What is being asked
For this exercise, please return exactly the line containing "Task: Download the PDF file" and each line after it through the end of the records, with no pictures included.
━━ Record excerpts
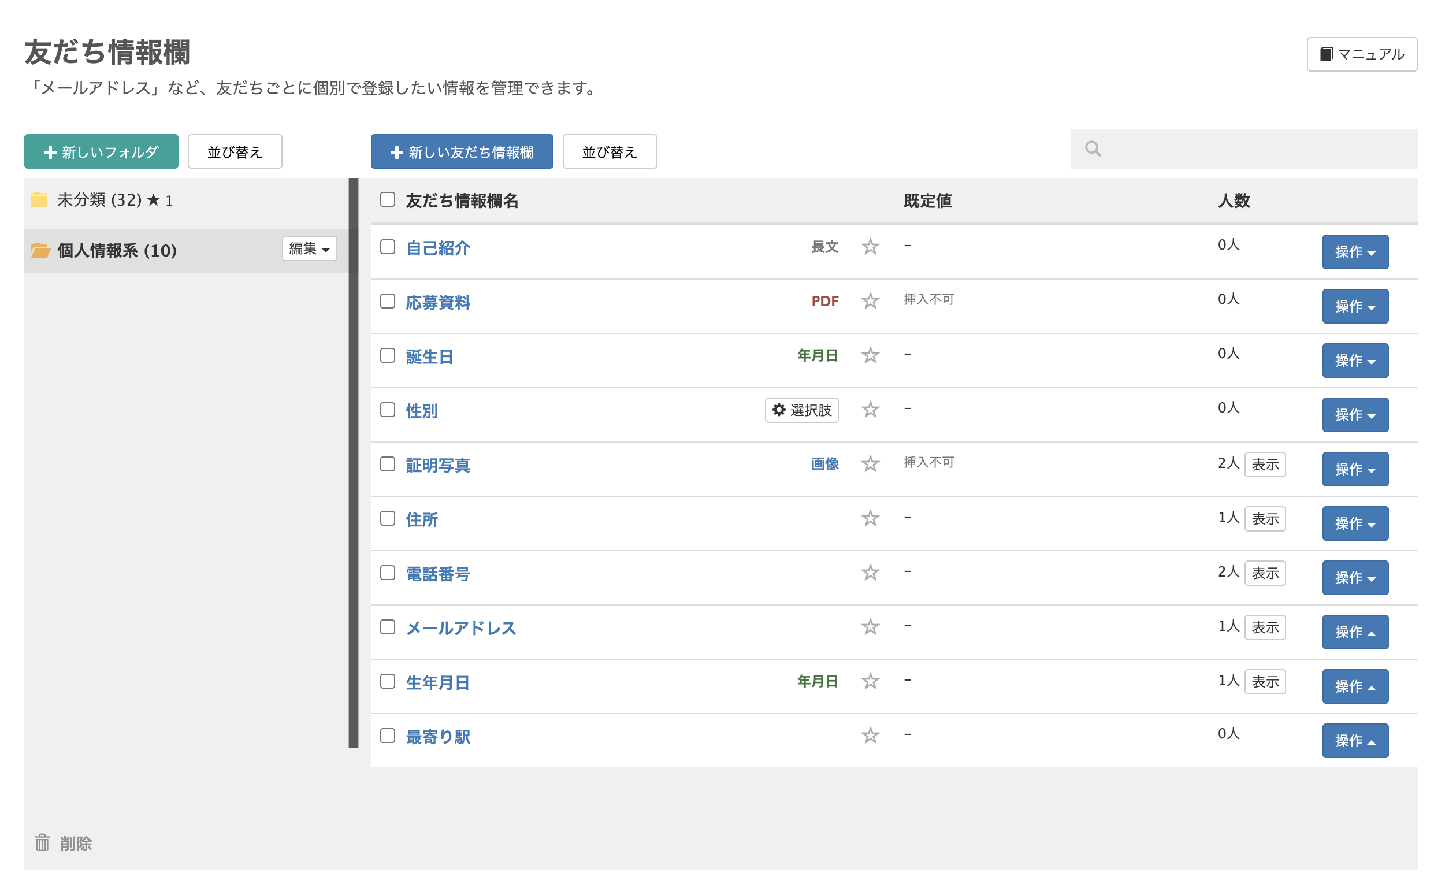Click the star icon next to 応募資料

(870, 301)
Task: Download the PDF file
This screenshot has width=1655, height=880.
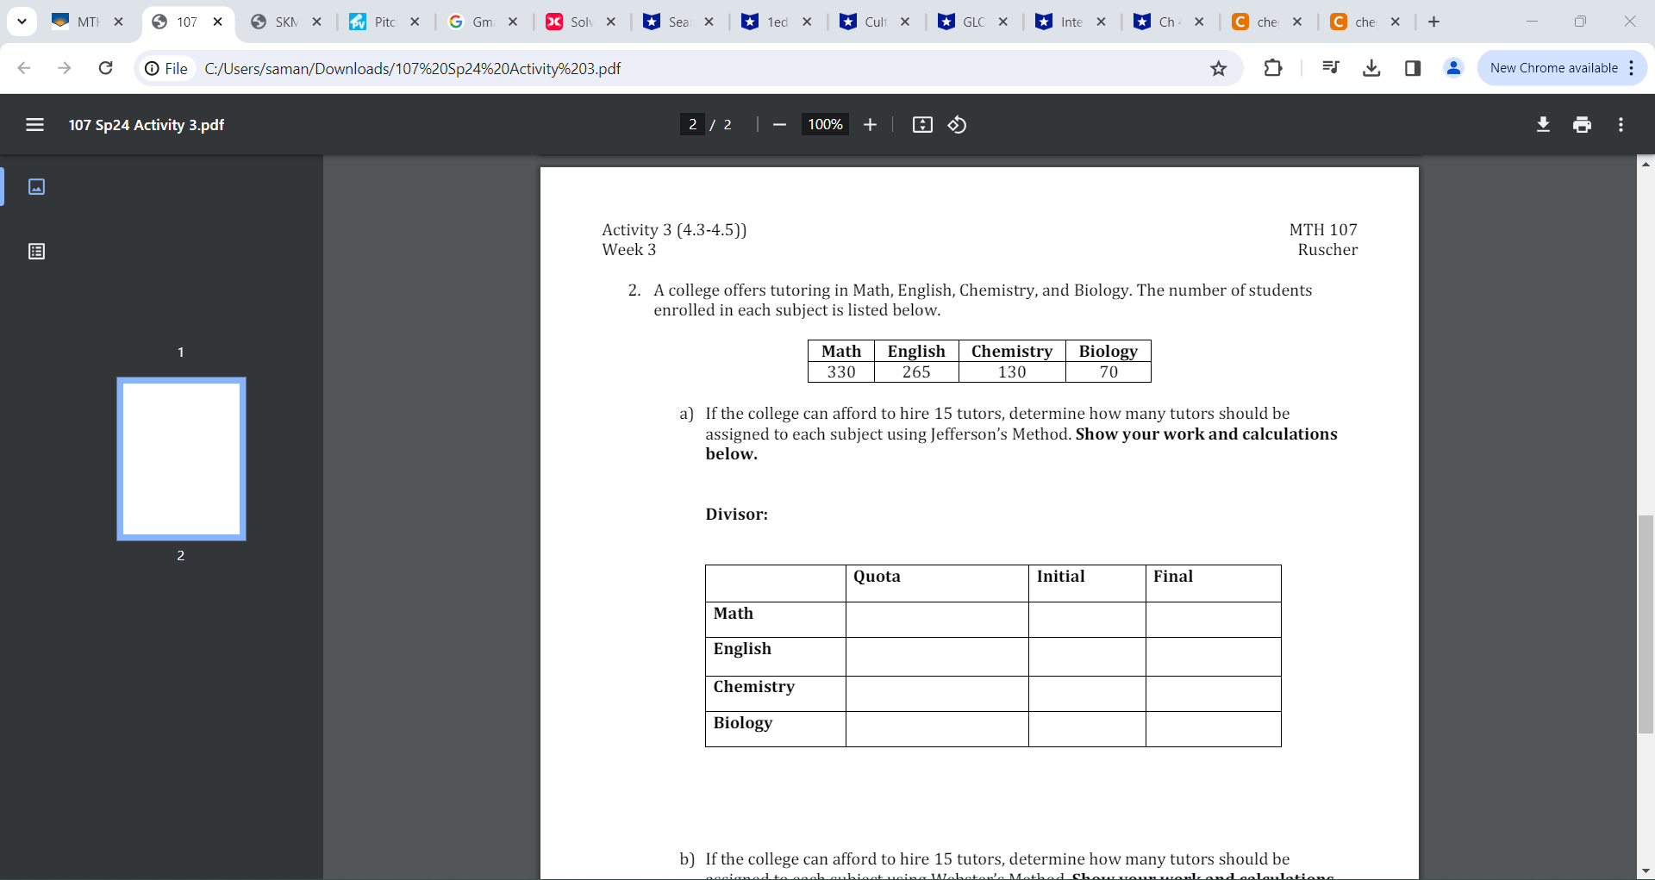Action: click(1543, 124)
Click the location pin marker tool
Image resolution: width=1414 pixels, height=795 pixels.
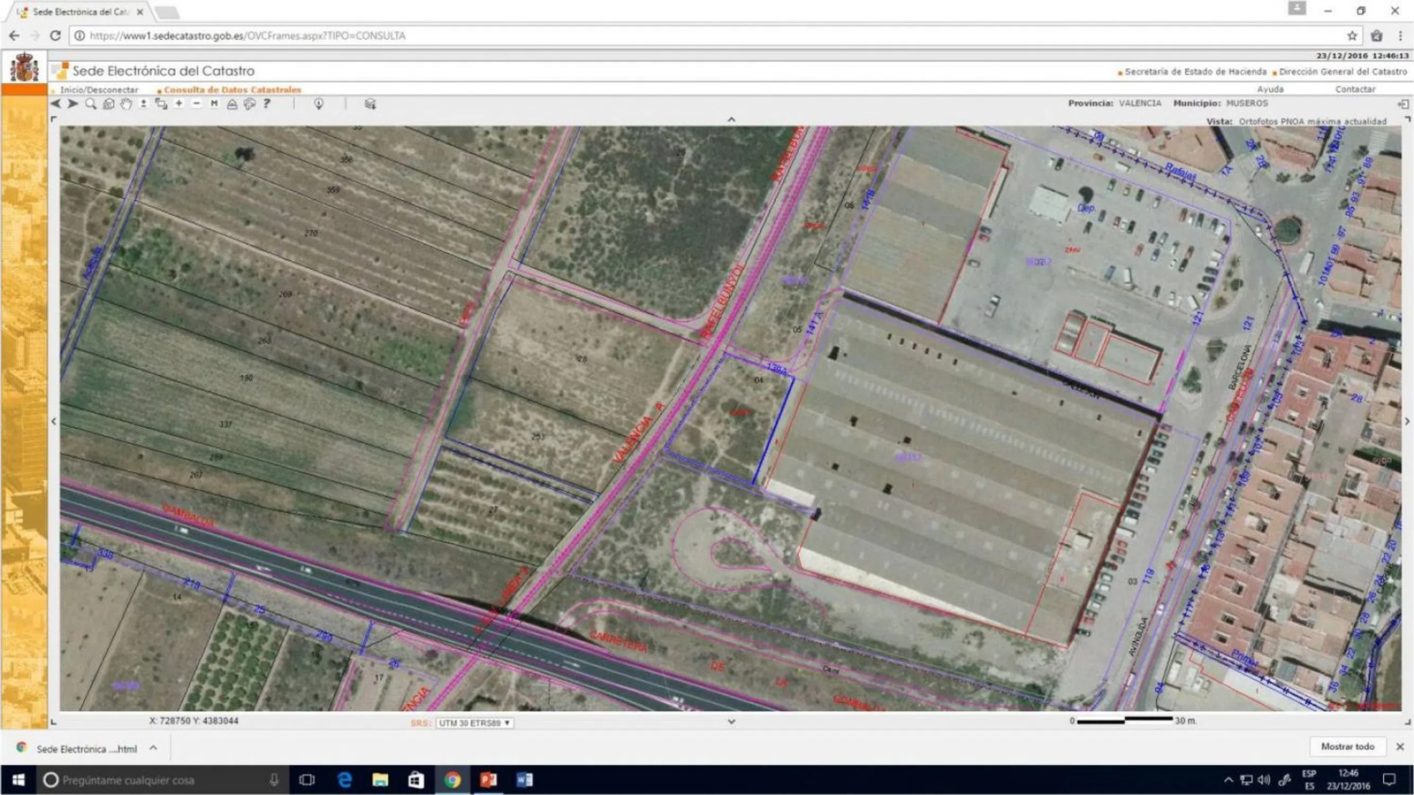pyautogui.click(x=318, y=104)
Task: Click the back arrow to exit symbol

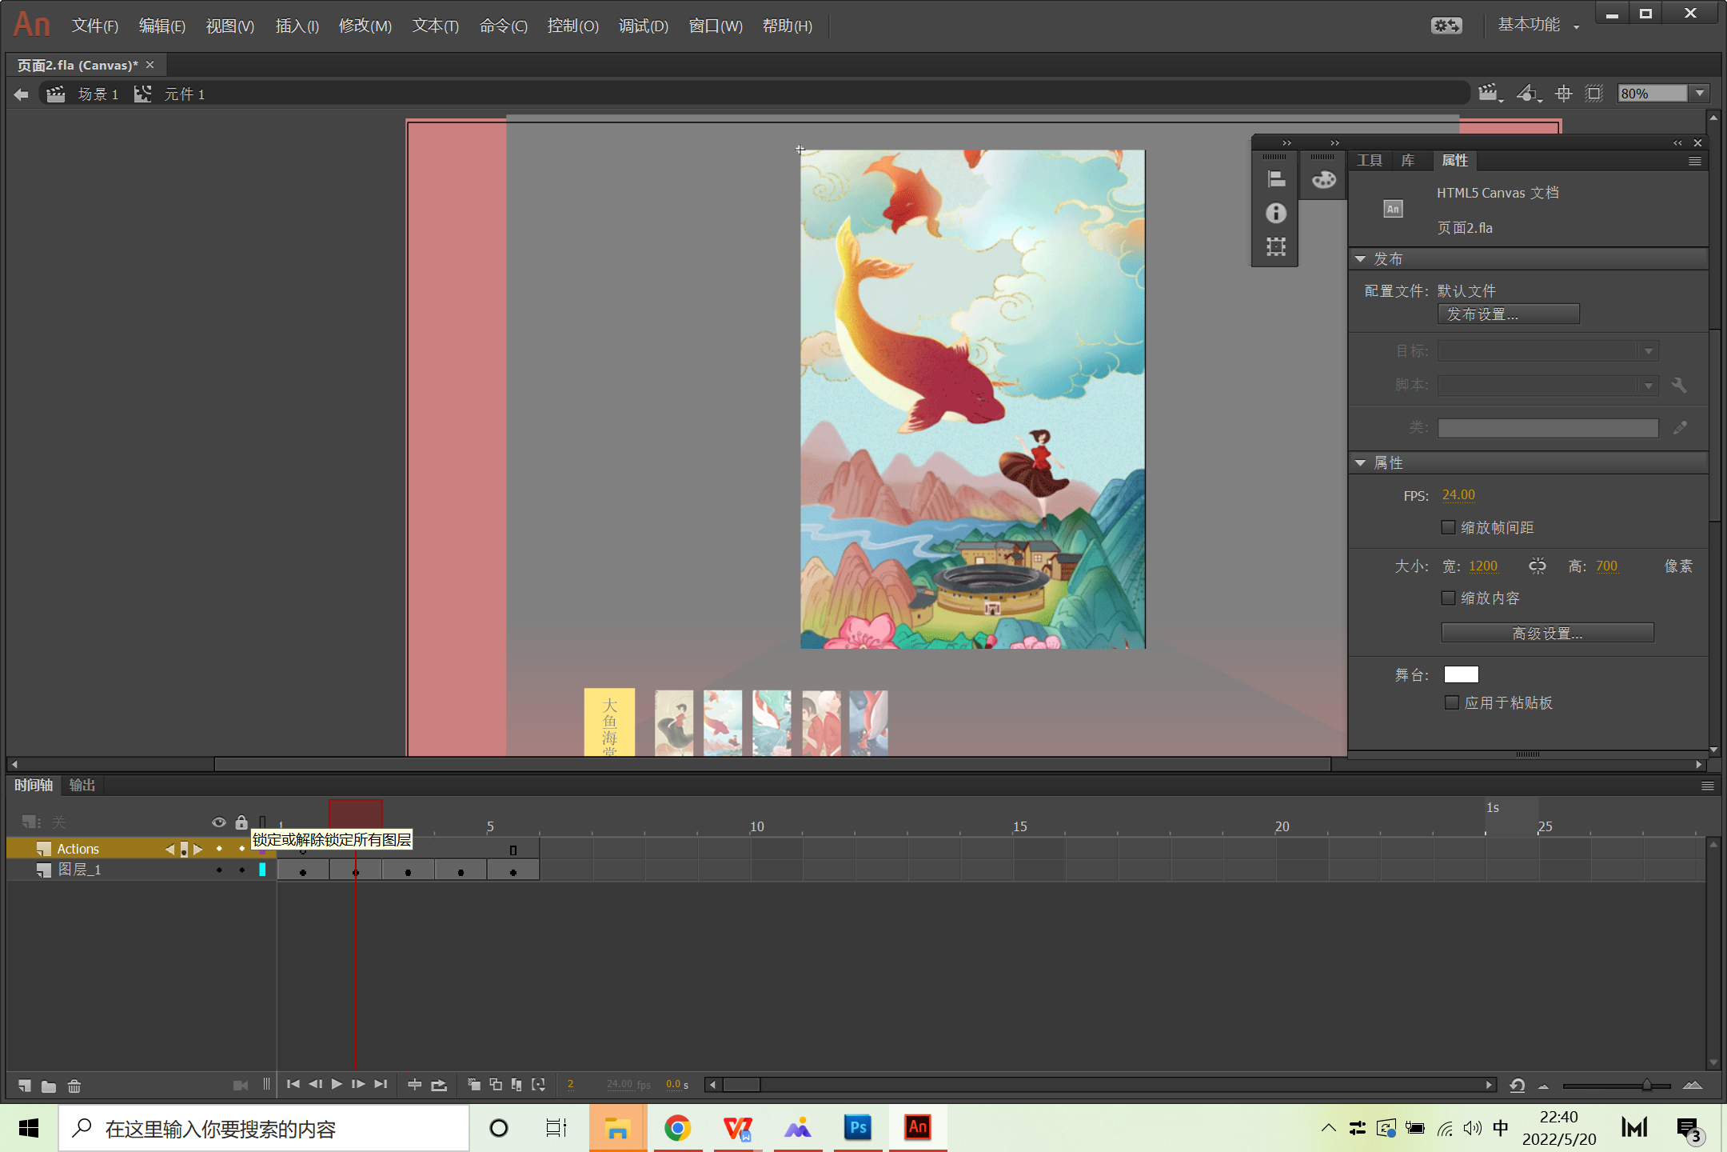Action: pyautogui.click(x=22, y=94)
━━━━
Worked solution
Task: Download the PDF file
This screenshot has width=1655, height=880.
Action: click(1543, 124)
Click the location pin marker tool
Image resolution: width=1414 pixels, height=795 pixels.
pyautogui.click(x=318, y=104)
Task: Click the back arrow to exit symbol

Action: pyautogui.click(x=22, y=94)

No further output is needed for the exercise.